→ Excerto do documento:
Rublev, Nuno Gonçalves, Pärt, Messien, Bruckner e Bach são algumas das escolhas artísticas do patriarca de Lisboa, D. Manuel Clemente, para quem a tradição cristã apela constantemente a atitudes de «cesura», que rompem com a normalidade.

As perspetivas do também presidente da Conferência Episcopal Portuguesa sobre cultura e espiritualidade cristã foram partilhadas durante o mais recente encontro “Encruzilhadas da Arte”, que decorreu a 26 de outubro, no Centro Cultural de Belém, em Lisboa.

A sessão foi moderada pela professora universitária Maria Teresa Dias Furtado, membro do júri do Prémio Árvore da Vida - Padre Manuel Antunes, atribuído anualmente pela Igreja católica através do Secretariado Nacional da Pastoral da Cultura.

O 51.º encontro “Encruzilhadas da Arte” encerrou o ciclo de palestras “Arte e Fé”, realizado no âmbito do Ano da Fé, que os católicos assinalam até 24 de novembro, último domingo do ano litúrgico.

D. Manuel Clemente, distinguido com o Prémio Pessoa, foi desde abril de 2002 promotor da Pastoral da Cultura na Conferência Episcopal Portuguesa, organismo a que preside atualmente, tendo dirigido a Comissão Episcopal da Cultura, Bens Culturais e Comunicações Sociais entre 2005 e 2011.

→ Detalhes da tarefa:
Pode transcrever, sem qualquer alteração, o trecho do excerto sobre D. Manuel Clemente que vai de "As perspetivas do" até "Pastoral da Cultura."?

→ Dados fornecidos:
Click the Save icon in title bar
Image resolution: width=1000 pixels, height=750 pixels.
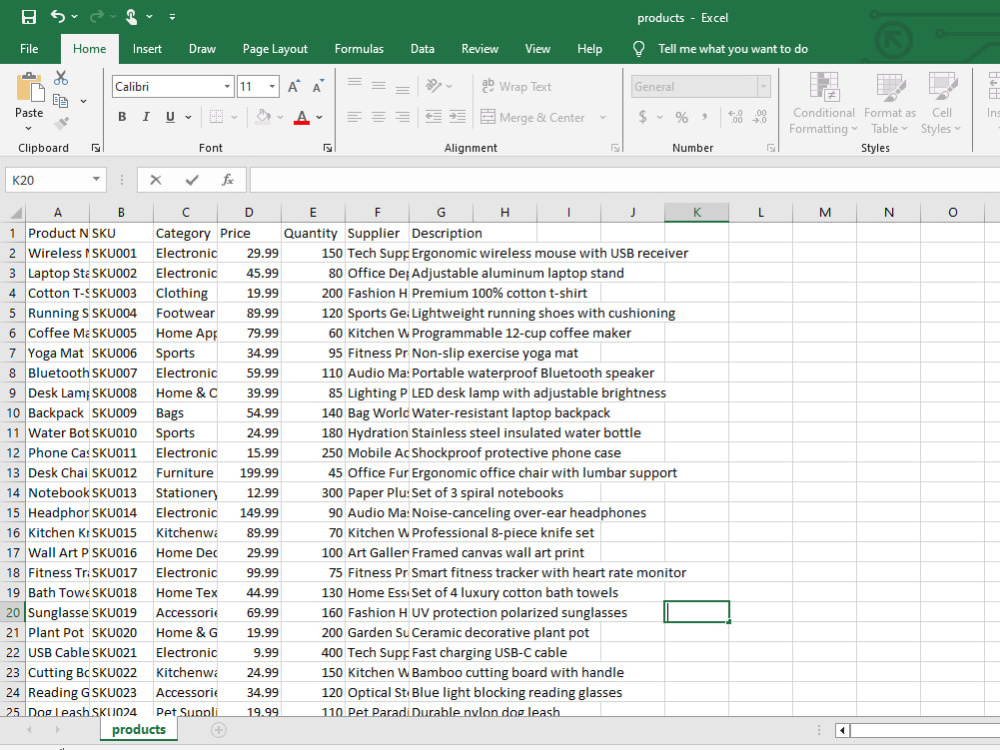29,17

→ Resultado correto:
As perspetivas do também presidente da Conferência Episcopal Portuguesa sobre cultura e espiritualidade cristã foram partilhadas durante o mais recente encontro “Encruzilhadas da Arte”, que decorreu a 26 de outubro, no Centro Cultural de Belém, em Lisboa.

A sessão foi moderada pela professora universitária Maria Teresa Dias Furtado, membro do júri do Prémio Árvore da Vida - Padre Manuel Antunes, atribuído anualmente pela Igreja católica através do Secretariado Nacional da Pastoral da Cultura.